WORK INSTRUCTIONS =>
The answer must consist only of the lines from the line with "Where should I click to: Click" to the line with "Given: Toggle map filter to Tout", both included, exactly as they stand below.

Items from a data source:

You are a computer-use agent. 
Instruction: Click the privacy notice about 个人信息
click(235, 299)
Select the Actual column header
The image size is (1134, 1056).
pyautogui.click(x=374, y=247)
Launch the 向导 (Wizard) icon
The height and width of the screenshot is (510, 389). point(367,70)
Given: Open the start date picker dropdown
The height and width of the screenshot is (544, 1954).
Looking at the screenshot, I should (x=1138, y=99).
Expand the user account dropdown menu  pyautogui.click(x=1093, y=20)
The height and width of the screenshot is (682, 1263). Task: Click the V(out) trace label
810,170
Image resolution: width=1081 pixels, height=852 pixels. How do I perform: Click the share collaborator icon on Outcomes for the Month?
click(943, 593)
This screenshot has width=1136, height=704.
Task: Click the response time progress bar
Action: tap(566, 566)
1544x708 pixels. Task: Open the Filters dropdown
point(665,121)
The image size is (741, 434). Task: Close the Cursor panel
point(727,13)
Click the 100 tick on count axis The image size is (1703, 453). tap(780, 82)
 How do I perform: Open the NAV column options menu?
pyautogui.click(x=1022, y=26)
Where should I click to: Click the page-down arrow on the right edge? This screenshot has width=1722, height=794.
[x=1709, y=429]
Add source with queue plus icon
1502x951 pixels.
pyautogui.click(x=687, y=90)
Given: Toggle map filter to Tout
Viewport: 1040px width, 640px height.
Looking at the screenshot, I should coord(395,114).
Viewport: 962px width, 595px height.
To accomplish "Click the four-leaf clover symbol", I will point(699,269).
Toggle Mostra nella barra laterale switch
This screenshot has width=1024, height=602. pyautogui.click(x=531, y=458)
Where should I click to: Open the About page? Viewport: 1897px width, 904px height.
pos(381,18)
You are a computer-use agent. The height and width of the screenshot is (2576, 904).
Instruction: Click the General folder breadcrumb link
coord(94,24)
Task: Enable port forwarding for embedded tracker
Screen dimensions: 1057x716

RESULT =>
Where should I click to: Click the page-down arrow on the right edge? This screenshot has width=1722, height=794.
[x=1709, y=429]
Add source with queue plus icon
1502x951 pixels.
pyautogui.click(x=687, y=90)
Given: Toggle map filter to Tout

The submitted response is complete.